Parlons maintenant de la résonance : ici, les différences morphologiques sont accentuées. Ce n'est pas pour rien que chaque individu a son propre timbre de voix, personnel et unique. Chaque détail de la constitution du chanteur peut influer sur le résultat final : l'amplitude (et la souplesse !!!) de la mâchoire, la forme des sinus, la taille des paumettes, la langue plus ou moins "encombrante" dans la bouche, etc.
En tant que soliste : pas de problème. Le timbre plaît, ou ne plaît pas : c'est affaire de goût personnel, et comme chacun sait, les goûts et les couleurs de timbre...

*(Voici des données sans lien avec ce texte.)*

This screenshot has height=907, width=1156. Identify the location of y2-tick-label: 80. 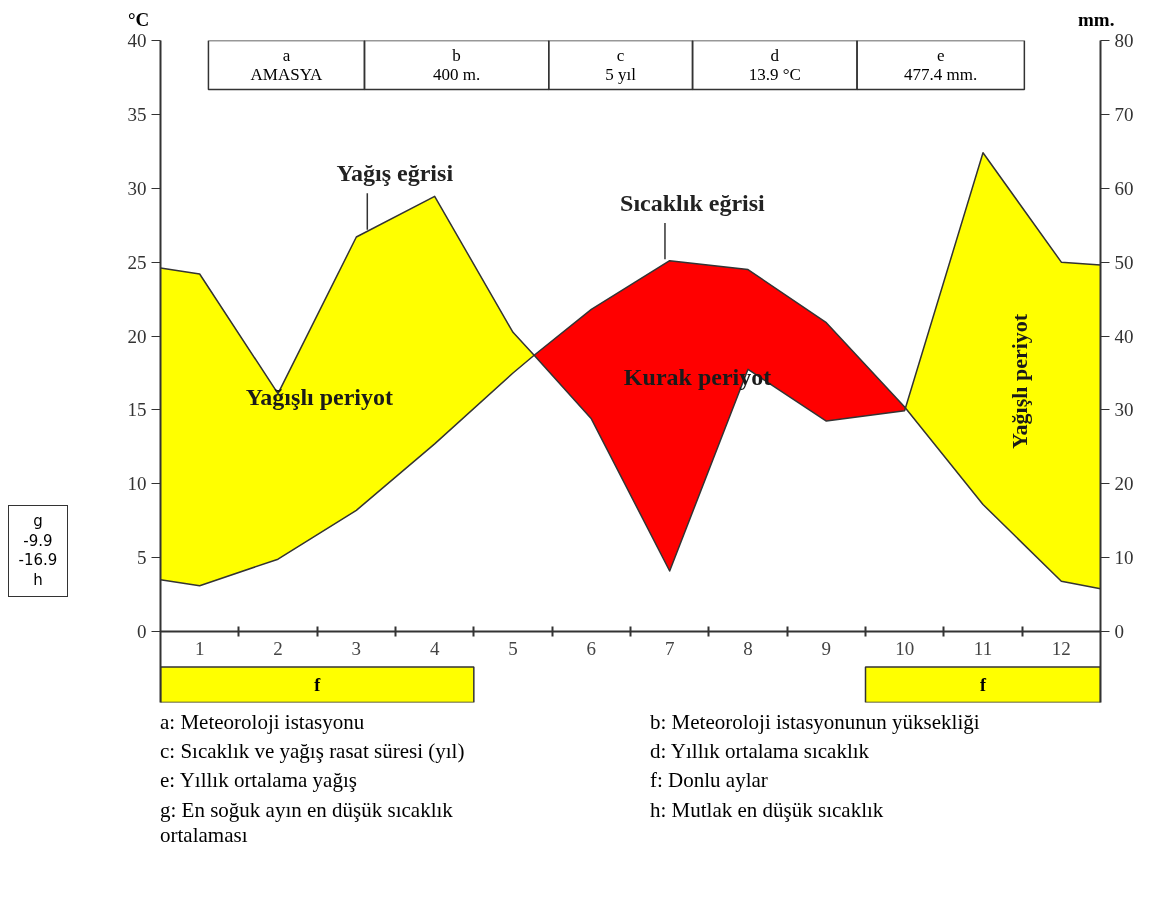
(1124, 40).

Mais l'essence même du choeur est la recherche d'un son de groupe, une sorte de timbre hybride et collectif qui serait le mélange de tous les timbres individuels. Et là, l'oreille est implacable : même un auditeur novice va immédiatement repérer le moindre timbre qui "ressort" du groupe.

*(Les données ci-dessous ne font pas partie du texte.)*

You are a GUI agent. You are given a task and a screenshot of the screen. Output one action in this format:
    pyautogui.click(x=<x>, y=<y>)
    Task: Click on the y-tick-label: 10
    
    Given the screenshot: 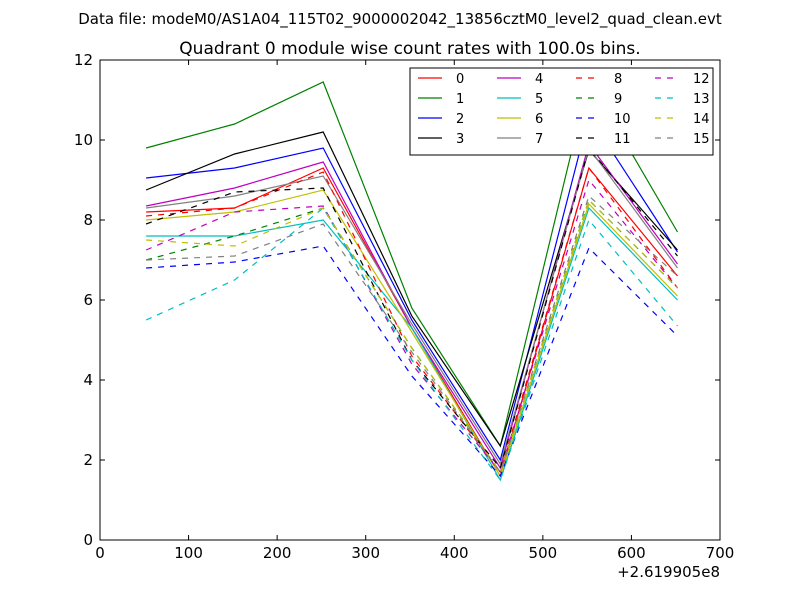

A la rigueur, ce n'est même pas une question de force ou de puissance d'émission. C'est simplement un phénomène acoustique de l'oreille humaine pour laquelle, certaines fréquences semblent suramplifiées. Si votre timbre est centré sur ces fréquences, vous aurez beau baisser la puissance du souffle, rien à faire : vous serez entendu.
Reste la solution de chanter détimbré : si cette alternative paraît un bon compromis dans les notes graves, elle génère souvent une grande frustration. Vous savez, la répétition où, après 2 heures passées à "étouffer sa voix", on a envie de passer à autre chose. On met Carmen à fond dans la voiture et "To-ré-aa-dooor" !

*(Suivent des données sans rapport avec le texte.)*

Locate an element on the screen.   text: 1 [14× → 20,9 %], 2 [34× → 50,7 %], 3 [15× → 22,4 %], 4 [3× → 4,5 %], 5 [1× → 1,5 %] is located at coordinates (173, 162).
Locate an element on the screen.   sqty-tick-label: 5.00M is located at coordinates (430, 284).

Mais attention : surtout dans l'aigu, chanter détimbrer conduira inévitablement à une fatigue vocale, voire pire. C'est le problème bien connu des orateurs non avertis (certains enseignants par exemple). Des maux de gorge apparaissent en fin de répétition, on a envie de déglutir et de boire de l'eau pour faire passer tout ça. Persister dans cette voie (ou voix, selon) peut mener à une inflammation, une extinction de voix, bref une impasse.
Parfois, il vaut mieux faire semblant de chanter (façon playback), que de "mal" chanter et de finir par déchanter...
Cette analyse montre que, toutes proportions gardées, la situation d'un choriste est bien plus délicate que celle d'un soliste. Evidemment, la chute est moins brutale car amortie par l'ensemble du groupe. Une voix mal polie ou un souffle fragile sont parfaitement acceptables dans le groupe, mais insupportables chez un chanteur seul en scène.
Cependant, le soliste est seul maître à bord : il gère son souffle à sa guise, émet le son qui lui semble conforme à l'interprétation qu'il décide de produire. Alors que le choriste doit sans cesse s'inscrire dans un groupe, respirer avec le groupe, chercher un son de groupe, dans une interprétation commune impulsée par le Chef.
Pour finir, soulignons un point d'accord parfait - et non le moindre - entre le soliste et le choriste : il leur est demandé de savoir dépasser ces considérations techniques pour interpréter une oeuvre musicale, en faisant passer au public toute l'émotion qu'a (qu'ont) souhaité transmettre l'auteur et (ou) le compositeur. C'est bien ce que nous tentons de faire chaque mercredi chez Netonia, Quatuors en choeur.
Là est ma principale motivation, et je souhaitais la partager avec vous.